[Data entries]
* * * * * * *

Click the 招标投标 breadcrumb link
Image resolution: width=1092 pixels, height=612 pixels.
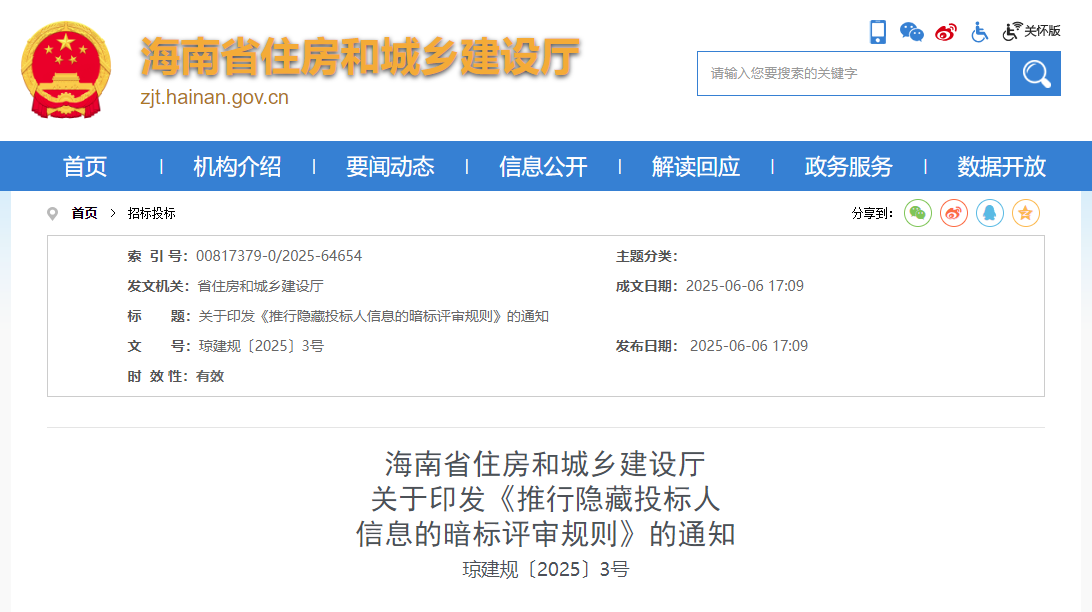149,213
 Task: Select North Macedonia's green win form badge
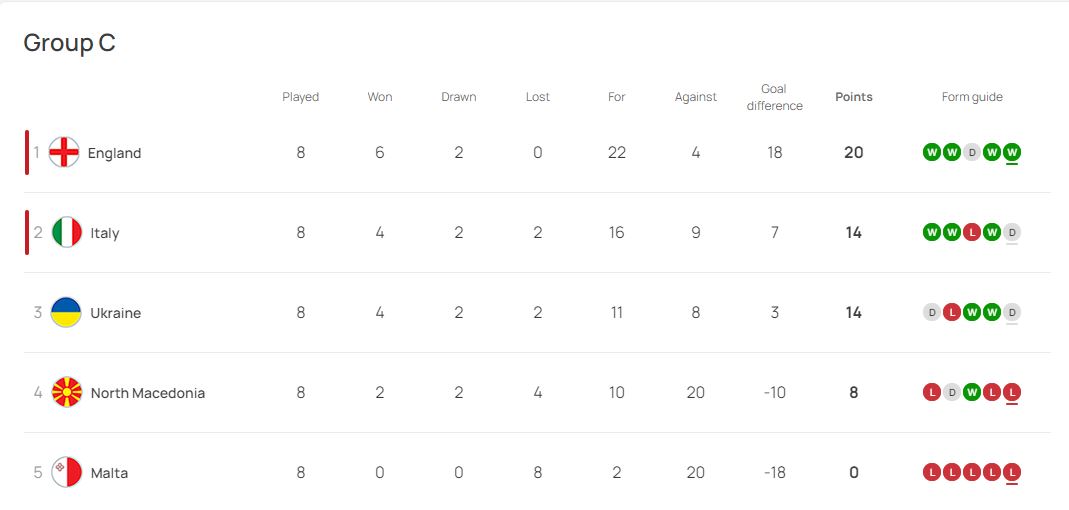pyautogui.click(x=972, y=392)
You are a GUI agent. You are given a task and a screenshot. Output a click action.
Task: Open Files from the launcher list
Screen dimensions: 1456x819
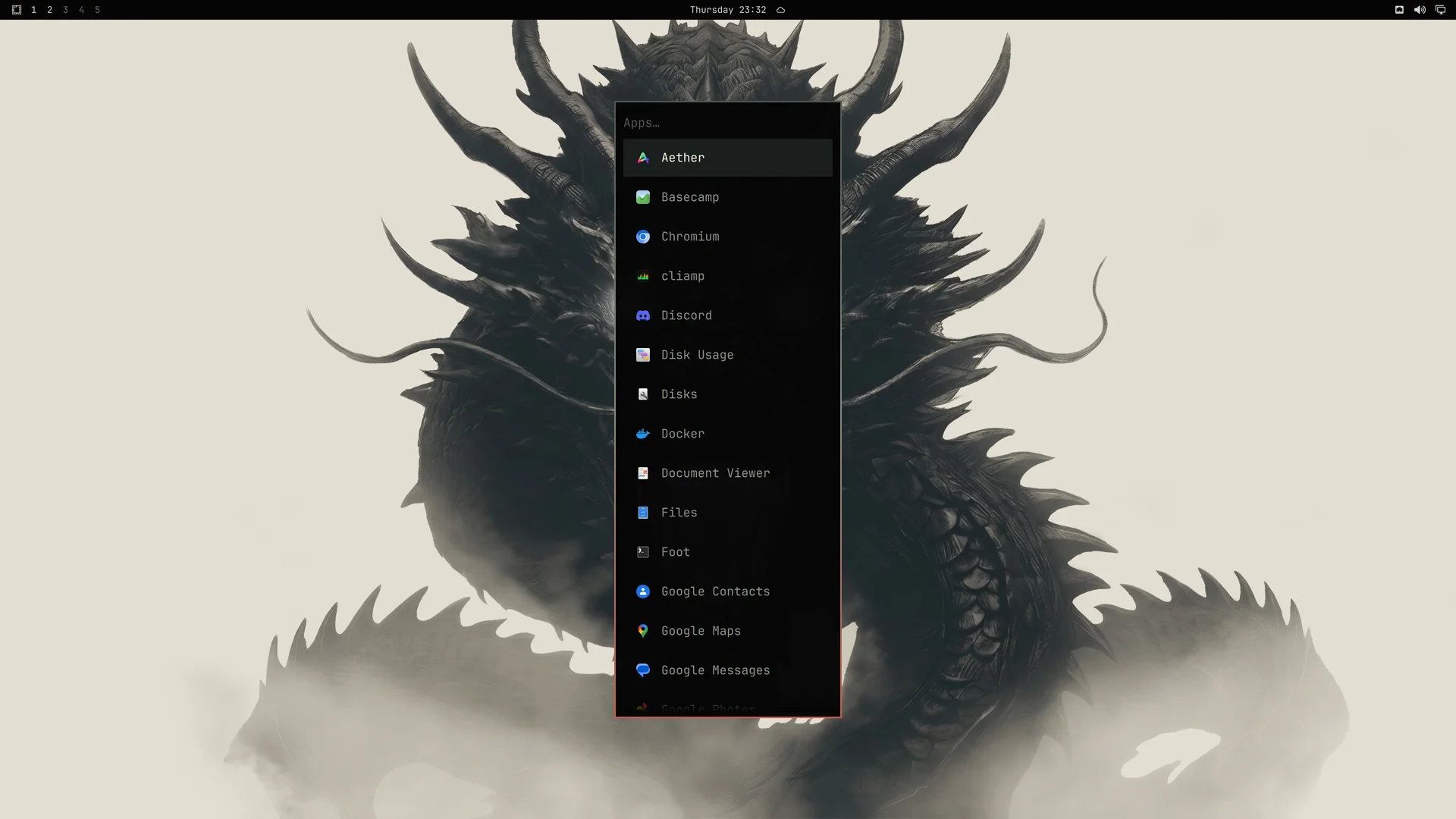[x=728, y=513]
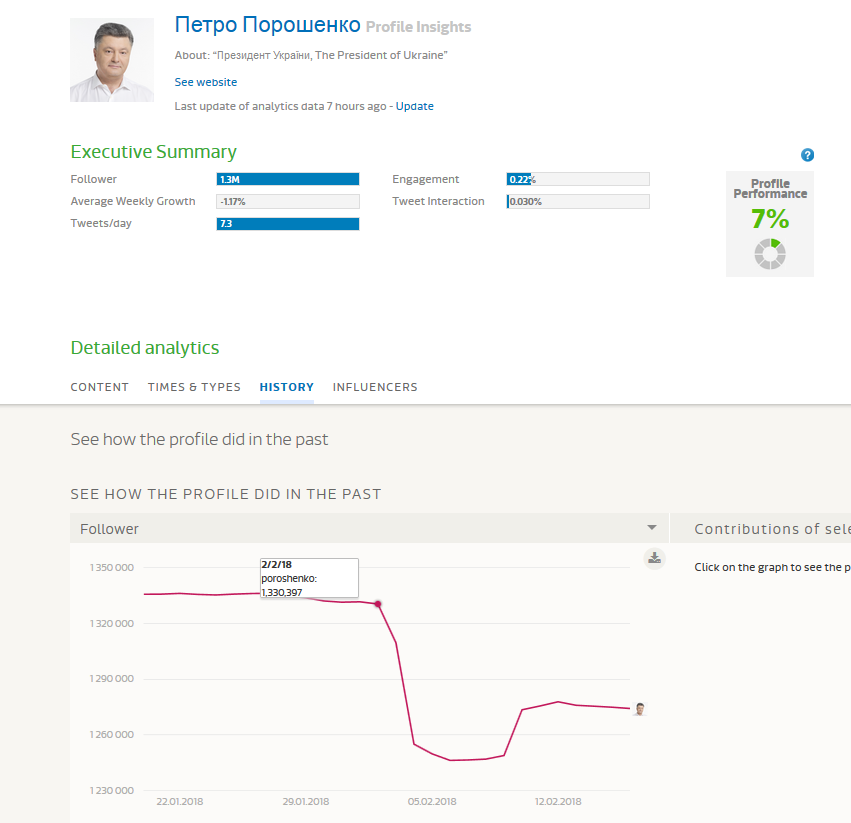
Task: Open the Follower metric dropdown arrow
Action: click(652, 528)
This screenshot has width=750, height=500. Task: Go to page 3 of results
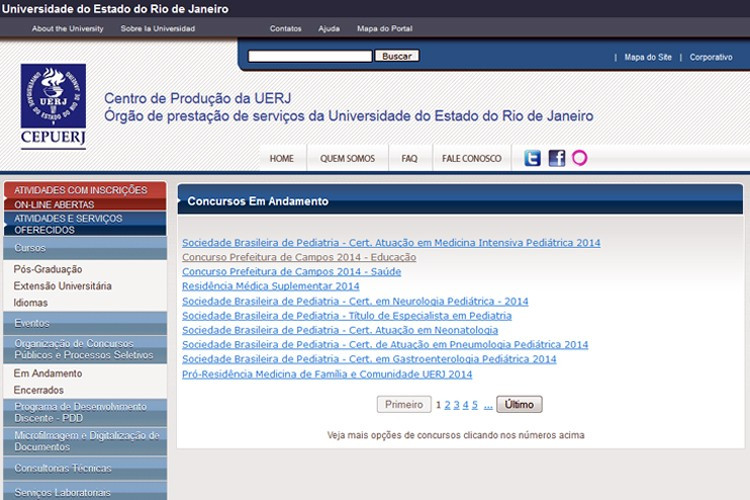point(455,405)
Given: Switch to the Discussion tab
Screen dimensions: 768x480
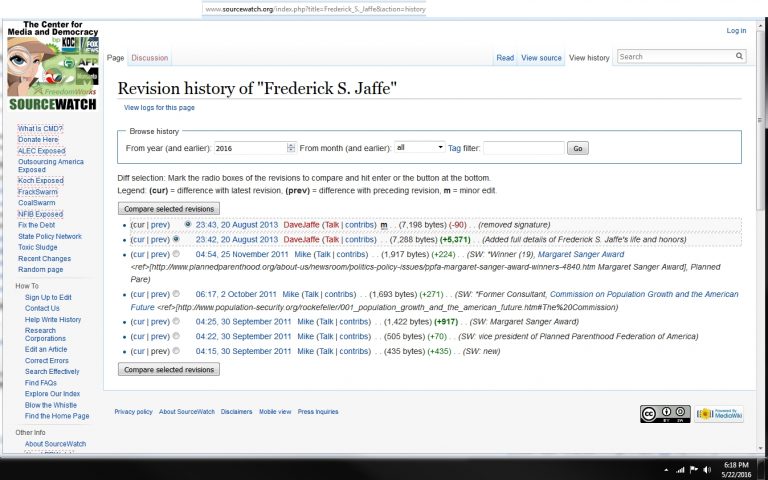Looking at the screenshot, I should 150,58.
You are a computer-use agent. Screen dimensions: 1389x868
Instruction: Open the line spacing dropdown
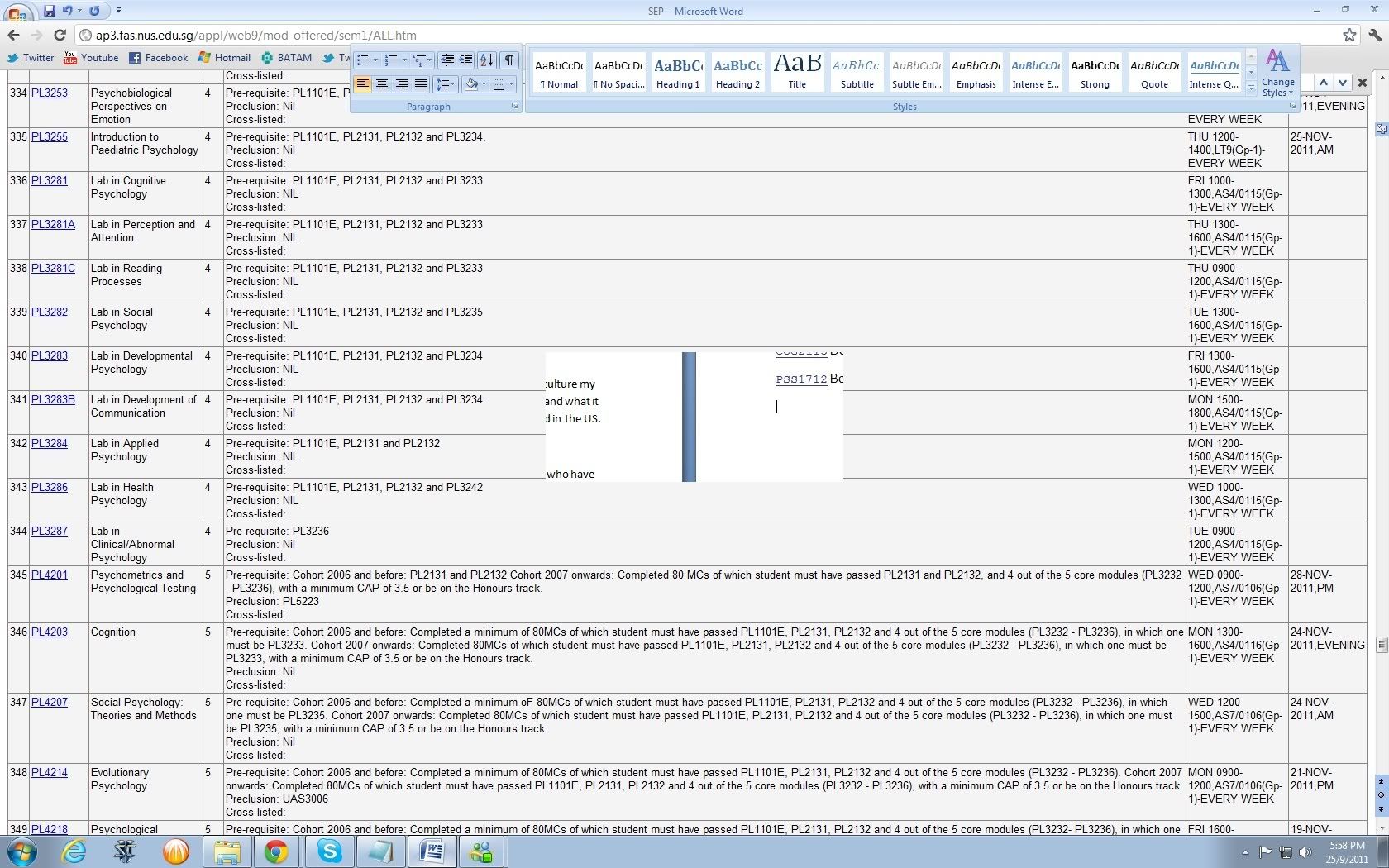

* * * * * * *

• Exercise aim: Each line in the records above that contains the word "agent" must be copied.

• Reply to the exercise:
You are a GUI agent. You are given a task and a screenshot. Output a click action.
You are a computer-use agent. Screen dimensions: 1389x868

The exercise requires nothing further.